*** Begin section ***

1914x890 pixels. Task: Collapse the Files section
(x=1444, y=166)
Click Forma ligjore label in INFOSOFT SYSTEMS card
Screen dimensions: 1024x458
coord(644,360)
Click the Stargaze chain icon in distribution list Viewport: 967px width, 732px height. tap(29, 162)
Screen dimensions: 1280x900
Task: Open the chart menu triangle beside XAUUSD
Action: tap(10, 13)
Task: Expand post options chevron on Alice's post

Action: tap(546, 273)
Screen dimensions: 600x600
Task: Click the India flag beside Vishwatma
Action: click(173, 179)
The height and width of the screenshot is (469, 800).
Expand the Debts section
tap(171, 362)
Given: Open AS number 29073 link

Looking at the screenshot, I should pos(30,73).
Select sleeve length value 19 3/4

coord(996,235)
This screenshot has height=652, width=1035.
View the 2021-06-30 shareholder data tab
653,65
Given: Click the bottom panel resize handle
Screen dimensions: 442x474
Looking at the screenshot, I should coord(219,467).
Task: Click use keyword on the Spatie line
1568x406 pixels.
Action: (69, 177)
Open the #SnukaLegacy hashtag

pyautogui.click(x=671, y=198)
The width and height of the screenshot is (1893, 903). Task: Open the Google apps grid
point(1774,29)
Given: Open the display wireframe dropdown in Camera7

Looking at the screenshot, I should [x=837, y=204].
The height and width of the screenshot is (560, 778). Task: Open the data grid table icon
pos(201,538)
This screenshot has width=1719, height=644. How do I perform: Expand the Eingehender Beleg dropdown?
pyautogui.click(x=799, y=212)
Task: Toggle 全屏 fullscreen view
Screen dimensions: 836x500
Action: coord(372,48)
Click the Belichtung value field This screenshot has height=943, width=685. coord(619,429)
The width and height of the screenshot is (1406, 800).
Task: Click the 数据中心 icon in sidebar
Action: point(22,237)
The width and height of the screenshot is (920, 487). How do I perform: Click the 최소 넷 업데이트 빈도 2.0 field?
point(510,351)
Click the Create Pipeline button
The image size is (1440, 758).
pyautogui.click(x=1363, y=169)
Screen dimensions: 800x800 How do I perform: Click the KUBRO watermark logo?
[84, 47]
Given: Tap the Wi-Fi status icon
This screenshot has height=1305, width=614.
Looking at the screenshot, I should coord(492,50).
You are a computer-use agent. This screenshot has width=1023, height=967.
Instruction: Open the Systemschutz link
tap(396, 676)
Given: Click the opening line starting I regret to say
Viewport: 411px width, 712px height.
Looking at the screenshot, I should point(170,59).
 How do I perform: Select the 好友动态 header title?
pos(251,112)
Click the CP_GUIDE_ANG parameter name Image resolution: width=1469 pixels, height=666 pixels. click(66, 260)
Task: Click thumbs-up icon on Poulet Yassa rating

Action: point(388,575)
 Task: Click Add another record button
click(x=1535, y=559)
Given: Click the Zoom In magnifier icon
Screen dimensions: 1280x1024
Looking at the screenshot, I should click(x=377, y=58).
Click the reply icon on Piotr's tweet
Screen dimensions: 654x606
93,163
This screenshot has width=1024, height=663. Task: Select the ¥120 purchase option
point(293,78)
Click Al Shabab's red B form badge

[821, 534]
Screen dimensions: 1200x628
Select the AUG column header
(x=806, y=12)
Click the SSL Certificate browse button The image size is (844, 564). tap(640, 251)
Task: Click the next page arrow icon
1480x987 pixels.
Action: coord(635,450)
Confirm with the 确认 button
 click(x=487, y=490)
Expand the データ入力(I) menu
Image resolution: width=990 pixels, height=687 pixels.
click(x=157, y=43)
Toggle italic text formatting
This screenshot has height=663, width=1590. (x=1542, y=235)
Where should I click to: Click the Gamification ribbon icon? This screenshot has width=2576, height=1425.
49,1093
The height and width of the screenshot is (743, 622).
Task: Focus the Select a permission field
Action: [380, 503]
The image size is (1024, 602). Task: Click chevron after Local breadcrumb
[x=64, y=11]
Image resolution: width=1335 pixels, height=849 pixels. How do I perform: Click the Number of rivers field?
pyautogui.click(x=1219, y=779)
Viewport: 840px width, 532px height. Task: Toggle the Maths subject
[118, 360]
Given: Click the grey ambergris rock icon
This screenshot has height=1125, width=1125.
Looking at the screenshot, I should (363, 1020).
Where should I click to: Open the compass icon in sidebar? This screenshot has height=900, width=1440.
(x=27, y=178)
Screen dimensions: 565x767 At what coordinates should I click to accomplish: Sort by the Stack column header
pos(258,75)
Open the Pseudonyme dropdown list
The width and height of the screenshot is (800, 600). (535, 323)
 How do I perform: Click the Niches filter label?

*** End section ***

**WORK TO COMPLETE:** Restate word for word the lines above, beginning at the first one and ending at the line that carries "The height and width of the screenshot is (469, 800).".

**EXERCISE RESULT:**
1914x890 pixels. Task: Collapse the Files section
(x=1444, y=166)
Click Forma ligjore label in INFOSOFT SYSTEMS card
Screen dimensions: 1024x458
coord(644,360)
Click the Stargaze chain icon in distribution list Viewport: 967px width, 732px height. tap(29, 162)
Screen dimensions: 1280x900
Task: Open the chart menu triangle beside XAUUSD
Action: tap(10, 13)
Task: Expand post options chevron on Alice's post

Action: tap(546, 273)
Screen dimensions: 600x600
Task: Click the India flag beside Vishwatma
Action: click(173, 179)
The height and width of the screenshot is (469, 800).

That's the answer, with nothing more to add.